- Exercise description: Starting at the line that has "Expand the 日本酒" and stopping after the line that has "click(x=76, y=420)", write out only those lines again, renaming "GUI agent" to "screen agent" and changing nothing else.

BEGIN Material supplied

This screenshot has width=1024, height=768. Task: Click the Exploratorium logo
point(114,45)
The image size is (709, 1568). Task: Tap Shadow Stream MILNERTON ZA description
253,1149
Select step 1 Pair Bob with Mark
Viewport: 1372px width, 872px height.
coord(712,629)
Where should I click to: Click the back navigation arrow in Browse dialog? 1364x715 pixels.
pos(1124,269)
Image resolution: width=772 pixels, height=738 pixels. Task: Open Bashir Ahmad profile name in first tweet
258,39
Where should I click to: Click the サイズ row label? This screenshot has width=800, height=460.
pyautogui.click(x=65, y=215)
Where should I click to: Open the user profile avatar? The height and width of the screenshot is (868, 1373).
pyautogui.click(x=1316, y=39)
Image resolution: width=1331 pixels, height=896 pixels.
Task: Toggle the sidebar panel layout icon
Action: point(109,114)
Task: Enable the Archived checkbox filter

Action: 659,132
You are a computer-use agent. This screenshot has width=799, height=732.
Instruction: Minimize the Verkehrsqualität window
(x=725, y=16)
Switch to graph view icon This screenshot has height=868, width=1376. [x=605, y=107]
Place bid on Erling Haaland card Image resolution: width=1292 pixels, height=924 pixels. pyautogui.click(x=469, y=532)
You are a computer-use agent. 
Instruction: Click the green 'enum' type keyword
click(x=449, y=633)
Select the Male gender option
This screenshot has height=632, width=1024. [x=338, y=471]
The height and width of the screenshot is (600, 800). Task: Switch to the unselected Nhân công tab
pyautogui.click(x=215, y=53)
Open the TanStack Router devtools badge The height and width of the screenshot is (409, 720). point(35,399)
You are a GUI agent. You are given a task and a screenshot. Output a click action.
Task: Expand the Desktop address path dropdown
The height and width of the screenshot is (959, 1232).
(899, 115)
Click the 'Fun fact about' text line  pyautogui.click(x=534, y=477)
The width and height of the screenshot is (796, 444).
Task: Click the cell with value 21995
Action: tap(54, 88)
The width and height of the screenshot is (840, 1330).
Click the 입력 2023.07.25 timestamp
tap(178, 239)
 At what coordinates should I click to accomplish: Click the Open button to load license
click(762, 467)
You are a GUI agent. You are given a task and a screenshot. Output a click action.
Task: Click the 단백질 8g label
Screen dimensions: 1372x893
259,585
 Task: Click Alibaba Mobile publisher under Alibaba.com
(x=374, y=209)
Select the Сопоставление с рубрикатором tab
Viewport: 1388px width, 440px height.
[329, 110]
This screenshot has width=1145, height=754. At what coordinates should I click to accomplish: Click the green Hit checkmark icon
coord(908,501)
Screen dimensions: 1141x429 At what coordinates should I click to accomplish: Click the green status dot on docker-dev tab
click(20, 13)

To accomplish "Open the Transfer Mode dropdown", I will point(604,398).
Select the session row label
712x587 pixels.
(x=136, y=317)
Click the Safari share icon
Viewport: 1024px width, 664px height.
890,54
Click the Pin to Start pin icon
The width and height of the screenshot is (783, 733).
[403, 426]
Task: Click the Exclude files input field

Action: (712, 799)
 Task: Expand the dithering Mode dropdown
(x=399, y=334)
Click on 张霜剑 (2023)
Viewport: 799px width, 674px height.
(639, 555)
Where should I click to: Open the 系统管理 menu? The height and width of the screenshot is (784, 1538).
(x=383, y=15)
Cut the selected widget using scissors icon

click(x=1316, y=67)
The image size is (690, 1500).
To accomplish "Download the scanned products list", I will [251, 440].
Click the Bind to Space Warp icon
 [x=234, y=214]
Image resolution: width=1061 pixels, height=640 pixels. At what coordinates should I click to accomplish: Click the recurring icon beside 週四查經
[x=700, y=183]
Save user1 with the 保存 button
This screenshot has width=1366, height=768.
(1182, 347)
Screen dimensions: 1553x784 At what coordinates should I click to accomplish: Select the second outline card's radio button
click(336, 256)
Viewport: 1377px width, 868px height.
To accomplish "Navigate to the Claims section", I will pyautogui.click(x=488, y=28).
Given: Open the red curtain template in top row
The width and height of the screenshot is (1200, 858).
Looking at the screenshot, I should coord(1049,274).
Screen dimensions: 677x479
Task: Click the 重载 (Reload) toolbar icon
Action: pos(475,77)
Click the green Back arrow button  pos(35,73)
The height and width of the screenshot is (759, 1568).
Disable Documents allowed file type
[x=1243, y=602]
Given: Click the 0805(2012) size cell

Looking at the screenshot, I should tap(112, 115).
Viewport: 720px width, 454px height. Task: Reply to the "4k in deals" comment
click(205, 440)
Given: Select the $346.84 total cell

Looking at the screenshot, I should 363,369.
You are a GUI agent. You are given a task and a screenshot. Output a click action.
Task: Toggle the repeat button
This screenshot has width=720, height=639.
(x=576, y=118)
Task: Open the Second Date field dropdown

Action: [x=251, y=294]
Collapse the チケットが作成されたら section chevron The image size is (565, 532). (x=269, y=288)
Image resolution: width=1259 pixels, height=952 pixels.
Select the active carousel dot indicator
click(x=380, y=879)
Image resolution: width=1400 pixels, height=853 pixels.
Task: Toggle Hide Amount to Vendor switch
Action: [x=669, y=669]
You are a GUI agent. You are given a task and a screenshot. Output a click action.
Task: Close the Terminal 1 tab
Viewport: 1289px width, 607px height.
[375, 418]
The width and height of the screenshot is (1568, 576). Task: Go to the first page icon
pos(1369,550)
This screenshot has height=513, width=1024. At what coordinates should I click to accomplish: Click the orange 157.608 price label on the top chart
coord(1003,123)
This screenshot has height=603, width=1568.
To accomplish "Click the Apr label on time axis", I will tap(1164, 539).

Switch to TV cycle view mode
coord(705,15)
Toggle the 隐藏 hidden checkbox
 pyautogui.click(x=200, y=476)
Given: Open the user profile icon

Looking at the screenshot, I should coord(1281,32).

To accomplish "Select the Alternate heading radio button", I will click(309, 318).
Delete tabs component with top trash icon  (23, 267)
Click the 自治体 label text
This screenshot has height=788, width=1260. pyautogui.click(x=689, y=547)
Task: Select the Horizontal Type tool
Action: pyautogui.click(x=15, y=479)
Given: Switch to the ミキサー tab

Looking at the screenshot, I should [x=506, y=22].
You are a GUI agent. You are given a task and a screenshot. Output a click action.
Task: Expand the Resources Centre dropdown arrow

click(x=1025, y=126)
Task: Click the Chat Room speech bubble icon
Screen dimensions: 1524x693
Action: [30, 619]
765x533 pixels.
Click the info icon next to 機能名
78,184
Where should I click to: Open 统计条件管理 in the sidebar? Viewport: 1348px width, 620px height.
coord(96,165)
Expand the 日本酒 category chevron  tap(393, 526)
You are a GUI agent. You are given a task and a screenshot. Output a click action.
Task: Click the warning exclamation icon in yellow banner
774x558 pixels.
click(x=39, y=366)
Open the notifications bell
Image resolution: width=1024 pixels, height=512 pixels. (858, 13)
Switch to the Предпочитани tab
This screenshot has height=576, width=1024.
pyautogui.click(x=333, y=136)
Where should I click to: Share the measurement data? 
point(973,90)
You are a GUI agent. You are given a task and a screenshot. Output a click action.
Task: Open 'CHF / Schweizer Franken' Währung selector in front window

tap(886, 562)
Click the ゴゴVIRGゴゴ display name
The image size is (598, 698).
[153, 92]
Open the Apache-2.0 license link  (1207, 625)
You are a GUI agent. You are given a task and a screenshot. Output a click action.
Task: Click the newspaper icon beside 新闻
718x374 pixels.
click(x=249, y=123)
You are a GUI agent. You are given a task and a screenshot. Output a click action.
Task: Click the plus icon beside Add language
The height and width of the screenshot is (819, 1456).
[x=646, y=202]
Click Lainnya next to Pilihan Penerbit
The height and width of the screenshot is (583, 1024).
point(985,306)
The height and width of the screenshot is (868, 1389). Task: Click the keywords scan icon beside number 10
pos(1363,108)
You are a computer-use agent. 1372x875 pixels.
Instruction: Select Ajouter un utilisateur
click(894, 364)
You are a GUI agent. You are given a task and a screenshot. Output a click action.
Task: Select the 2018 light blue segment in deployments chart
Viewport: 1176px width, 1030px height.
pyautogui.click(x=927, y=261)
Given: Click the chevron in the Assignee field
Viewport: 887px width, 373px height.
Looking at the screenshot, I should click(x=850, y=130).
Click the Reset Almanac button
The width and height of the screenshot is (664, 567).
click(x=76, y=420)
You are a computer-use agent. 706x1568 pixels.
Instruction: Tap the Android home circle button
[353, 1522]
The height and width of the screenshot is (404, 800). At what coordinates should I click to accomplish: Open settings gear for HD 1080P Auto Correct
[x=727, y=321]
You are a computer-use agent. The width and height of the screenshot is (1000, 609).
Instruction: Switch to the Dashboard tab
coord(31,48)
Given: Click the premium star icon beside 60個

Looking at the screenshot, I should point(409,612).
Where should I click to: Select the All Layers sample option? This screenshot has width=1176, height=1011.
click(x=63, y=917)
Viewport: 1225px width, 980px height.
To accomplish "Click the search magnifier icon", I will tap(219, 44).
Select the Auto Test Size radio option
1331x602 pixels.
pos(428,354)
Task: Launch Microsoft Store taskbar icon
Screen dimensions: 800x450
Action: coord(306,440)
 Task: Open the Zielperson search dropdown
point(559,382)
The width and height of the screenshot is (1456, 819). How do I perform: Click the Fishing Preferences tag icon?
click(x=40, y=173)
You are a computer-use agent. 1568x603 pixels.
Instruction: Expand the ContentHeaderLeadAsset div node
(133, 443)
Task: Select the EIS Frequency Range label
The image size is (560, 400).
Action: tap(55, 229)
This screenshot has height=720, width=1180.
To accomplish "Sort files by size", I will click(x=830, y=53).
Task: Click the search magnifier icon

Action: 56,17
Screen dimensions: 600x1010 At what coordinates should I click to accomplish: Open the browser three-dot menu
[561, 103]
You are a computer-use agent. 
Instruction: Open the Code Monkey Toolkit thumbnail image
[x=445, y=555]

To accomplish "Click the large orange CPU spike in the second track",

END Material supplied

- Result:
Expand the 日本酒 category chevron  tap(393, 526)
You are a screen agent. You are given a task and a screenshot. Output a click action.
Task: Click the warning exclamation icon in yellow banner
774x558 pixels.
click(x=39, y=366)
Open the notifications bell
Image resolution: width=1024 pixels, height=512 pixels. (858, 13)
Switch to the Предпочитани tab
This screenshot has height=576, width=1024.
pyautogui.click(x=333, y=136)
Where should I click to: Share the measurement data? 
point(973,90)
You are a screen agent. You are given a task and a screenshot. Output a click action.
Task: Open 'CHF / Schweizer Franken' Währung selector in front window

tap(886, 562)
Click the ゴゴVIRGゴゴ display name
The image size is (598, 698).
[153, 92]
Open the Apache-2.0 license link  (1207, 625)
You are a screen agent. You are given a task and a screenshot. Output a click action.
Task: Click the newspaper icon beside 新闻
718x374 pixels.
click(x=249, y=123)
You are a screen agent. You are given a task and a screenshot. Output a click action.
Task: Click the plus icon beside Add language
The height and width of the screenshot is (819, 1456).
[x=646, y=202]
Click Lainnya next to Pilihan Penerbit
The height and width of the screenshot is (583, 1024).
point(985,306)
The height and width of the screenshot is (868, 1389). Task: Click the keywords scan icon beside number 10
pos(1363,108)
You are a computer-use agent. 1372x875 pixels.
Instruction: Select Ajouter un utilisateur
click(894, 364)
You are a screen agent. You are given a task and a screenshot. Output a click action.
Task: Select the 2018 light blue segment in deployments chart
Viewport: 1176px width, 1030px height.
pyautogui.click(x=927, y=261)
Given: Click the chevron in the Assignee field
Viewport: 887px width, 373px height.
Looking at the screenshot, I should click(x=850, y=130).
Click the Reset Almanac button
The width and height of the screenshot is (664, 567).
click(x=76, y=420)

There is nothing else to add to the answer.